Scaloni intentó modificar el rumbo con Paredes por González. Pero el capitán de Boca tampoco logró cambiar la historia: entró impreciso, como el resto del equipo. Con el paso de los minutos, España fue imponiendo cada vez más su juego y Argentina empezó a perder firmeza. Sin Lisandro ni Cuti, la defensa sufrió más de la cuenta. Messi y Julián quedaron demasiado lejos del arco y el equipo terminó corriendo siempre detrás de la pelota.
El quiebre fue la expulsión de Enzo Fernández, bien sancionada por el esloveno Slavko Vinčić. A partir de ahí, Argentina ya solo pensó en resistir. Scaloni armó línea de cinco, sacó a Julián Álvarez y apostó todo a estirar el partido hasta los penales, para volver a poner el destino en las manos de Dibu Martínez.
Así resistió el primer tiempo suplementario, aunque España ya dominaba con claridad. Lamine Yamal encontraba cada vez más espacios por la derecha y las llegadas se repetían una tras otra. El gol terminó cayendo por decantación: un centro que parecía perderse por la línea de fondo encontró a Nico Williams, que le ganó la posición a Nahuel Molina, la bajó al medio y Ferran Torres, recién ingresado, dio el golpe de nocaut.
Ya no había piernas; solo quedaba la ilusión. Messi lo intentó una vez más, pero el equipo ya no tenía respuestas. Giuliano Simeone tuvo el empate, aunque su remate se fue por arriba. Y la apuesta de Otamendi de 9 tampoco funcionó. Esta vez, el milagro no llegó.

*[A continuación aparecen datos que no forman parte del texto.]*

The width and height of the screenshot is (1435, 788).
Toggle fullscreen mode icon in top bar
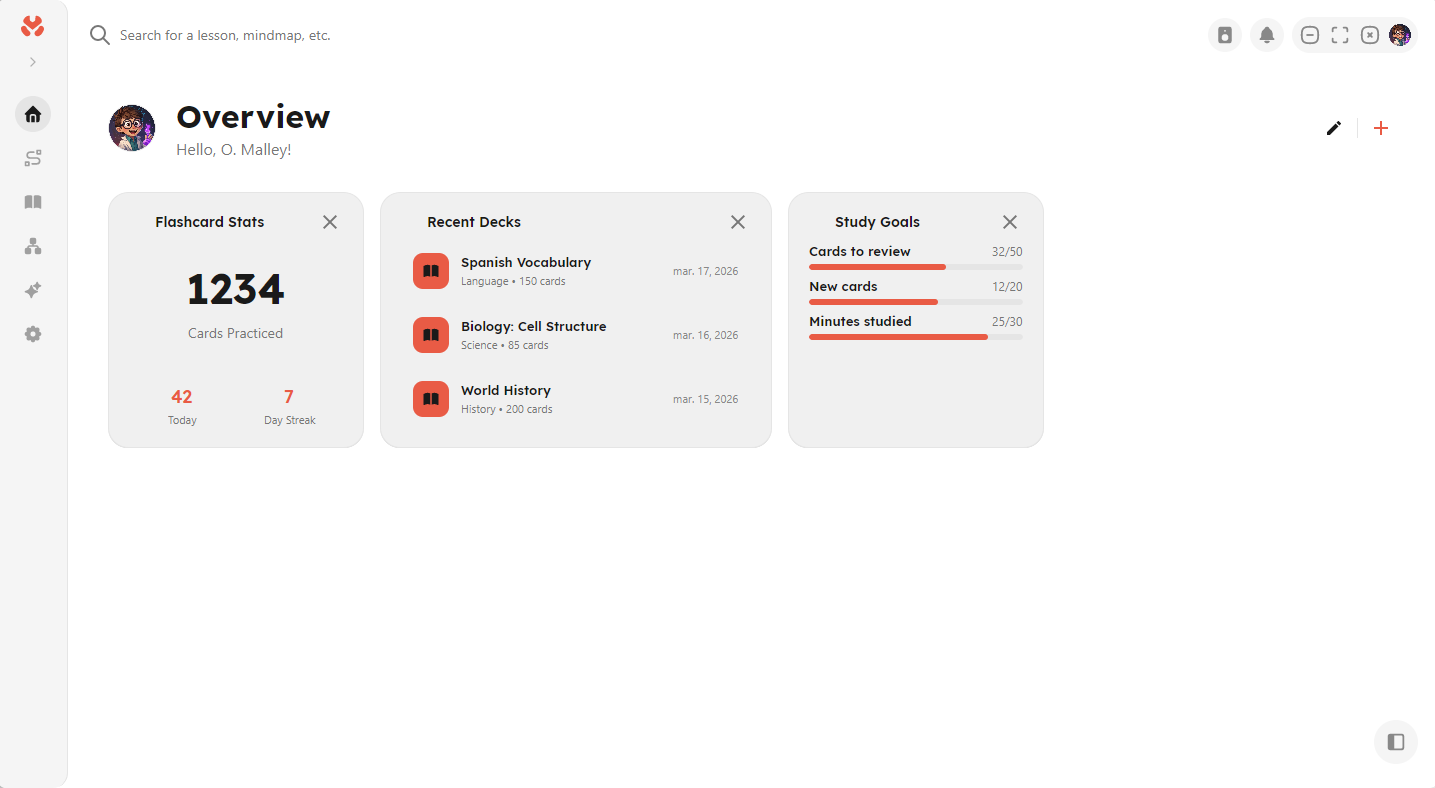[1340, 35]
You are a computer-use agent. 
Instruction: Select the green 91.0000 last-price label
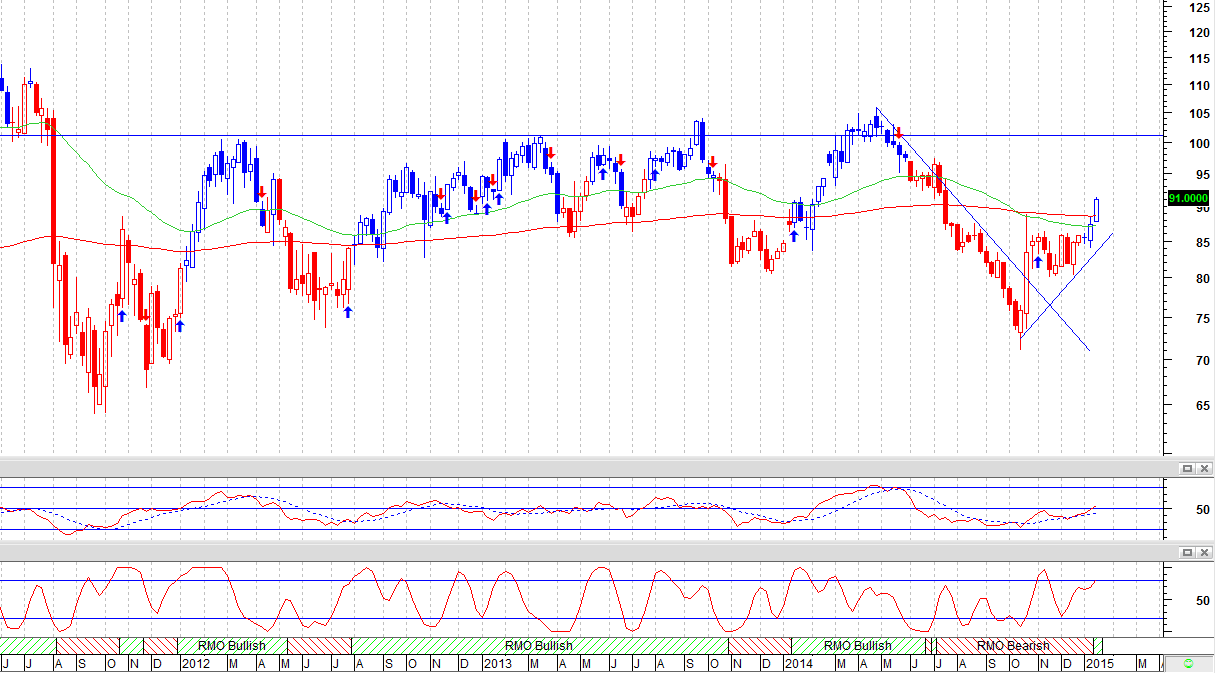(1188, 199)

Desde 2016 que Argentina no perdía una final, en este estadio, frente a Chile, por la Copa América. Y eso también fue obra de este ciclo, de este cuerpo técnico y de estos jugadores. Pero casi nada salió al revés. Se falló en casi todo, en lo individual y en lo colectivo. Y también en una postura más conservadora de lo habitual, una constante a lo largo de todo el Mundial y una de las cuentas pendientes que Scaloni tendrá de ahora en adelante.
El futuro abrirá preguntas. Es posible que ya no esté Messi, que fue la mitad del equipo en este Mundial. También habrá que ver quiénes continúan, cómo se renueva el grupo y de qué manera Scaloni, de seguir, reconstruye un equipo que llegó hasta la final sin recuperar nunca del todo la identidad que lo había llevado a ganar tanto. Ya habrá tiempo para eso. Ahora solo queda tragar saliva, aceptar la derrota y reconocer al campeón. España fue mejor, no solo en la final, sino también a lo largo del torneo, y bien merecido tiene el título. Argentina se quedó a un paso. Jugó mal cuando más necesitaba jugar bien y pagó el precio. Una derrota, incluso una tan dolorosa como esta, no puede borrar todo lo que hizo este equipo, pero sí echar luz sobre algunas cuestiones a revisar. Porque la selección casi en ningún tramo transmitió la imagen de un campeón, y las finales no premian la historia, sino al que juega mejor ese día.